Wednesday, March 18, 2026

Mike Congrove

Written By:

Mike Congrove

My name is Mike Congrove. Ali and I first attended Fellowship in December 2008. We're in a Life Group, I get to serve as a Life Group Coach, Ali enjoys MomCo, and I have the privilege of working with John Monychol, our South Sudanese missions partner.

Stories of faith are wonderful — when they are told in the past tense. But what about when you feel as if you're up to your waist in soft mud, the water is rising, and it feels as if you may drown? What if your immediate family shuns you? What if your humiliation is so public that drunkards make songs about it?

David felt all of this. My guess is this was when his son, Absalom, ran him out of town. Or was it when Saul pursued him? Or perhaps it was a different challenging time in his life that isn't recorded. As his world is collapsing around him, he prays: "But as for me, my prayer is to You, O Lord, at an acceptable time." Sound familiar? "Father, if You are willing, remove this cup from Me; yet not My will, but Yours be done."

David's desperate angst in this psalm is a prophetic passage of Christ's total rejection: "You know my reproach and my shame and my dishonor; All my adversaries are before You. Reproach has broken my heart and I am so sick. And I looked for sympathy, but there was none, and for comforters, but I found none. They also gave me gall for my food, and for my thirst they gave me vinegar to drink."

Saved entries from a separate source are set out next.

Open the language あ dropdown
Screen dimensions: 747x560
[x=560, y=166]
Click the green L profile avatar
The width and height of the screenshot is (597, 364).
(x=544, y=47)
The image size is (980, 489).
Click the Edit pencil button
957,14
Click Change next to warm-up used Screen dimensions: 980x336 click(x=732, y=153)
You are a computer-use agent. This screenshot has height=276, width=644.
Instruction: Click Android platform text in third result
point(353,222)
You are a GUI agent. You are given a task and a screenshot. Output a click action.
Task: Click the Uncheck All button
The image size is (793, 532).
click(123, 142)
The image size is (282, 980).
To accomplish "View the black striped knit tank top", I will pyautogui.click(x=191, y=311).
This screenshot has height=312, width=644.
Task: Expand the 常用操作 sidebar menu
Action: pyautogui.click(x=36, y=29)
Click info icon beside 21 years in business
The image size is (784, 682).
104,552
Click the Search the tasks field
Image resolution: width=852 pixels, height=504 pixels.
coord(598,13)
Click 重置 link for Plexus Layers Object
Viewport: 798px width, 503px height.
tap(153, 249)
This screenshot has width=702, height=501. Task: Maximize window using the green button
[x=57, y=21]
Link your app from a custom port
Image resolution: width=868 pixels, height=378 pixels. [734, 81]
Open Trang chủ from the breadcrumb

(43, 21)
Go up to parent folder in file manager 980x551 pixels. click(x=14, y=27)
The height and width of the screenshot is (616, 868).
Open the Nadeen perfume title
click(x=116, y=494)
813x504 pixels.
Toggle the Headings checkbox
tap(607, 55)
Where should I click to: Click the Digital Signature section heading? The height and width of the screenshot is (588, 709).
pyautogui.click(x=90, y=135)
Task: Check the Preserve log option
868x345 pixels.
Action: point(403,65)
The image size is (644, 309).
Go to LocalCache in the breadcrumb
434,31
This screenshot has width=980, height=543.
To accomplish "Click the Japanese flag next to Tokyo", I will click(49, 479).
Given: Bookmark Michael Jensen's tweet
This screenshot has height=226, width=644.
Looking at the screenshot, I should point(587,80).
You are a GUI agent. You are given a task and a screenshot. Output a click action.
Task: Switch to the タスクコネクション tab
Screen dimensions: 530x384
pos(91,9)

And what does he say before these words? "Answer me, O Lord, for Your lovingkindness is good; according to the greatness of Your compassion, turn to me." My circumstances are dire — perhaps even life-threatening, perhaps death is imminent! But God is loving, kind, and full of compassion. David's and Jesus' perspective was this: "But I am afflicted and in pain; May Your salvation, O God, set me securely on high. I will praise the name of God with song and magnify Him with thanksgiving."

We were asked to answer this question: In what ways does this passage impact my heart's desire to repent and worship Jesus? If they can do it, why not us?

"Why did God allow this to happen to me?" "Where is God?" These are questions one might hear when calamity strikes. I have the gift of working with the Church in South Sudan and Sudan. I've watched my friends lose everything to war and move their families into refugee camps. I've seen real poverty and desperation, and I've heard horrific tales of violence and abuse. What I don't hear very often are those questions above.

It's the gift the Church under duress has to give us: the conviction that God is good, full of lovingkindness and compassion even — and especially — in the worst circumstances. They say, with David: "But as for me, my prayer is to You, O Lord... I will praise the name of God with song and magnify Him with thanksgiving."